• _Text under study_
We believe public power utilities and electric cooperatives have certain credit attributes to help deal with these challenges. First, public power utilities and electric cooperatives serve a captive customer base not subject to competition (unless they opt into competition, which is rare). This captive customer base allows these utilities to recover fixed costs and any increases in operating costs (like changes in power costs). Because of the price volatility in ERCOT's energy-only market, the presence of a dynamic purchased power cost-recovery mechanism is an important credit factor. Public power and cooperative utilities help protect their financial performance from this volatility either through hedging arrangements or pass-through mechanisms. A PCA mechanism allows a utility to dynamically adjust rates (either automatically or at management's discretion) to recover costs from ratepayers for changes in fuel or commodity pricing, transmission, environmental regulatory, and purchase power costs. Rate-setting practices typically include a requirement to set rates that cover all costs (including debt service) plus a margin, which enables this pass-through of purchased power to ratepayers if scarcity pricing occurs.

We have also observed several common strategies utilities use to manage these risks. Following the recent price spikes over the past couple of weeks, we believe Texas public power and electric cooperatives are sucessfully managing their power supply to limit their exposure to peak prices. Power producers who are long on energy have benefited financially from market price spikes, which help offset any short positions and cost increases from unplanned outages. However, power producers whose assets experience unplanned outages and find themselves short on energy are not immune to higher power costs. Some utilities enter into market purchases of block energy during the summer months to meet peak loads and hedge against price spikes with call options, or purchase in the day-ahead market to limit any short positions. It is also important to assess whether certain hedging strategies create contingent liquidity risks through collateral postings that can challenge liquidity. In our view, the recent price spikes in mid-August did not create burdensome collateral posting requirements for Texas public power and electric cooperatives.

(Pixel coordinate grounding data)
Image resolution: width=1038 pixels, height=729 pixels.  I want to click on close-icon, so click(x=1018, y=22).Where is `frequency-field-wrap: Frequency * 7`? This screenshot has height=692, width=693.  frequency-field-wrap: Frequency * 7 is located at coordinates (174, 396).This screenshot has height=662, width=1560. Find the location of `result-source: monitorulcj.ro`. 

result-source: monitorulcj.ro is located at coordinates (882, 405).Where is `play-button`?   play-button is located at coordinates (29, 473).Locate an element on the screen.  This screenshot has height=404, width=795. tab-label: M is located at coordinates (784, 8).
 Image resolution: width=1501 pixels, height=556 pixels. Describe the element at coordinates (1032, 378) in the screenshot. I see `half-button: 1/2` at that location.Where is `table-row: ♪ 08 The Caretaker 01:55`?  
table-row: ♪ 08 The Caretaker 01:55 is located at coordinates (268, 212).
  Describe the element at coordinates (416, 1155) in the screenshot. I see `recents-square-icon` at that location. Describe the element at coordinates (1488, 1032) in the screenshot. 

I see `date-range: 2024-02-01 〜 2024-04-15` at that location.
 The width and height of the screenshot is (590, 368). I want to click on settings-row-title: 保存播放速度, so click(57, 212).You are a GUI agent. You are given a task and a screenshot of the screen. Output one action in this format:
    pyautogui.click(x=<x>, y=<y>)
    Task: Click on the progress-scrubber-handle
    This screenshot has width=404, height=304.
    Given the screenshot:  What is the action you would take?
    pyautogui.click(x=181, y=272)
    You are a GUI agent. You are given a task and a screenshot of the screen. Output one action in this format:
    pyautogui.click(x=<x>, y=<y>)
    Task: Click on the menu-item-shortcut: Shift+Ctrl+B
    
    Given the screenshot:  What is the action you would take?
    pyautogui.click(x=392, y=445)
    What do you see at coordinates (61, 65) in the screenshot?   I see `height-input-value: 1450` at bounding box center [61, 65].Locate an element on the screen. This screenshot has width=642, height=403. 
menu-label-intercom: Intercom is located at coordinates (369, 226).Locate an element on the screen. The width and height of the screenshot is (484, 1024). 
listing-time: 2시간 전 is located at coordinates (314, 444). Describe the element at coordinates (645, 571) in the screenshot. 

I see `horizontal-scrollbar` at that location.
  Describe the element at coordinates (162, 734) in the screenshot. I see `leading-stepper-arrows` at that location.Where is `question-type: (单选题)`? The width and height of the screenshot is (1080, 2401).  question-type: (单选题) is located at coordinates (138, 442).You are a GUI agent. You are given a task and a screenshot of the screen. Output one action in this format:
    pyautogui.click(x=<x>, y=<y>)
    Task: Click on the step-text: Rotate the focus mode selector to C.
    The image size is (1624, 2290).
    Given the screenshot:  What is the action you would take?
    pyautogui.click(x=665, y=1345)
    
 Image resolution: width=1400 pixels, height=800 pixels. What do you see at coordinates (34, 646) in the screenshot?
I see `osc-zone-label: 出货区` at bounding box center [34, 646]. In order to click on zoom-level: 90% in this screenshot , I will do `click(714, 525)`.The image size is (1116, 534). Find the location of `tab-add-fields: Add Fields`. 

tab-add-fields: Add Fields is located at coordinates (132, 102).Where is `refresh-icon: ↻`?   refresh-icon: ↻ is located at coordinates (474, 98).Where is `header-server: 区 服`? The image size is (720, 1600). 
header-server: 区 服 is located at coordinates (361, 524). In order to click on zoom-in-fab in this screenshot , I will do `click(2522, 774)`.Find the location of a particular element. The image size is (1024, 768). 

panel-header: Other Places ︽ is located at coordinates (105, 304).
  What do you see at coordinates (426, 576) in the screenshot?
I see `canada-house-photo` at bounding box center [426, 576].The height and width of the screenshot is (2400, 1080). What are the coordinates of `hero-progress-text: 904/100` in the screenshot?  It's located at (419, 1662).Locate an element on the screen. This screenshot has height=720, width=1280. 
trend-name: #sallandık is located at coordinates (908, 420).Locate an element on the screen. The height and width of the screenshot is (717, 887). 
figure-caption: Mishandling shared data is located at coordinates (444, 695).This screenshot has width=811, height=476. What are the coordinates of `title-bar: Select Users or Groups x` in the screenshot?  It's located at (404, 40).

• _Things to do_
1. Summarize the text on Texas public power utilities and electric cooperatives in two sentences.
2. Answer these questions using the text on Texas public power utilities and electric cooperatives:
(a) What does a captive customer base allow these utilities to recover?
(b) During which months do some utilities buy block energy to meet peak loads?
(c) When did the recent price spikes that the text mentions occur?
3. Carry on the text about Texas public power utilities and electric cooperatives, starting after its last sentence.
The data above are separate from the text on Texas public power utilities and cooperatives.

• _Responses to the tasks_
1. Public power utilities and electric cooperatives serve a captive customer base that lets them recover fixed costs and rising operating costs, and rate-setting that covers all costs plus a margin allows purchased power costs to be passed on to ratepayers through mechanisms such as a PCA. These utilities also manage price-spike risk with strategies such as summer block energy purchases, call options, and day-ahead market purchases, and the mid-August price spikes did not create burdensome collateral posting requirements for them.

2.
(a) Fixed costs and any increases in operating costs, such as changes in power costs.
(b) The summer months.
(c) In mid-August.

3.
San Antonio (d/b/a CPS Energy) (AA/Stable), which maintains a diverse generation fleet, entered into additional energy contracts this summer to supplement its operating reserves and was not exposed to the price spikes. In addition, its forward energy sales to its wholesale customers were not exposed to procuring power on a real-time basis as the cost basis for those sales are equal to the utility's unit production costs.

The Lower Colorado River Authority (A/Stable) and its wholesale customers did not experience any exposure to the price spikes and officials indicated the authority accelerated planned plant maintenance in anticipation of the summer's low reserve margins.

Brazos Electric Cooperative (A/Stable), who serves 16 distribution member cooperatives and one municipality through 68 counties in Texas, has seen very limited effects from the price spikes this summer and no wholesale power cost impact above its budget. Management entered into energy block contracts and call options well in advance of the summer season, and its purchases in the day-ahead market secured sufficient reserves above its members' peak.

This report does not constitute a rating action.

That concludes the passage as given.